Novartis insists Glivec meets the criteria for patentability under Indian law, and its appeal has been wending its way through the courts. India’s Supreme Court is currently hearing the case and may issue a decision by the end of the year. The outcome is likely to affect other similar cases and could alter India’s entire patent system. “It’s being closely watched by drug manufacturers and by international aid organizations,” said Aziz ur Rehman, a Geneva-based intellectual property policy advisor for Doctors Without Borders.

Novartis says the Glivec case is really about protecting intellectual property to advance the development of medicine and is not about changing access to medicine. “We strongly believe safeguarding incentives for innovation through the granting of patents leads to better medicines for patients without options,” Novartis spokeswoman Julie Masow said in a statement.

International aid organizations have a different view: “A ruling for Novartis will squeeze generic drug makers, and at the end of the day, it’s the patients who suffer,” Rehman said.

As if India’s strict patent standard isn’t enough to worry about, the issue of compulsory licensing also has many major pharmaceutical companies on edge. The March ruling giving an Indian generic drug maker permission to make and sell a copy of Bayer’s patented cancer drug Nexavar marked the first time a compulsory license of a patented drug had been granted in India. Global pharmaceutical companies are worried that this will pave the way for other such licenses to be granted throughout the developing world.

“The order of the Patent Controller of India damages the international patent system and endangers pharmaceutical research,” Bayer spokesperson Heather Levi Guzzi said in a statement. “The limited period of marketing exclusivity made possible by patents ensures that the costs associated with the research and development of innovative medicines can be recovered.”

The Indian patent office based its decision to compel Bayer to license its drug on its findings that the German drug maker was not making the drug accessible to enough people and was not making it available at a reasonably affordable price.

Poorer countries, such as Indonesia, Thailand, and Malaysia, have compulsory license programs in place and have issued compulsory licenses on patents for public health reasons—a right they obtained through multilateral agreements among nations. But India’s recent move, which gave authorization to the Indian drug company Natco Pharma Ltd. to make and market the drug, marked the first time such a license was issued to a company rather than to a government. In the other countries, the governments took the compulsory licenses so they could distribute inexpensive generic drugs to their citizens, Rehman said. Also, the previous compulsory licenses were for drugs used to combat HIV-AIDS; the Bayer drug treats cancer.

Bayer tried to convince the court to issue a stay pending the appeal but failed. It is pursuing its appeal of the decision, but Natco in the meantime is free to make and market the drug. In exchange for the license, Natco must pay Bayer a six percent royalty on its net sales and must sell the drug for 8,800 rupees a month, about three percent of the 280,000 rupees that Bayer charges for it in India, according to the decision. Natco’s drug will be for use only in India, the decision says.
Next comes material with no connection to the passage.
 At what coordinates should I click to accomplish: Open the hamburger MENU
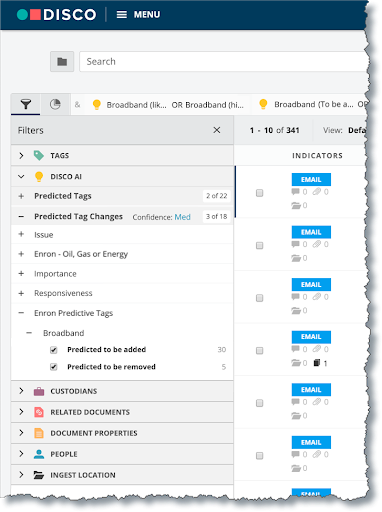[x=138, y=15]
The provision allowing the issuance of compulsory licenses says such a license may be granted if an invention is not available to the public at a “reasonably affordable price.” If the Bayer decision survives appeals, other companies fear they may be forced to license their drugs as well.

Rehman believes pharmaceutical companies are blowing the issue of India’s patentability standards and the idea of compulsory licensing out of proportion, noting that the majority of patent applications in India are not rejected. And compulsory licensing is a tool that gives countries a way of ensuring their people can get affordable medicine, he added. “The pharmaceutical companies are simply highlighting a few cases because they want to discourage other countries from following India’s lead,” Rehman said.

Both sides agree the central issue surrounding all these cases is how to balance the need for innovation against public health concerns. The question they cannot agree on is how to obtain that balance.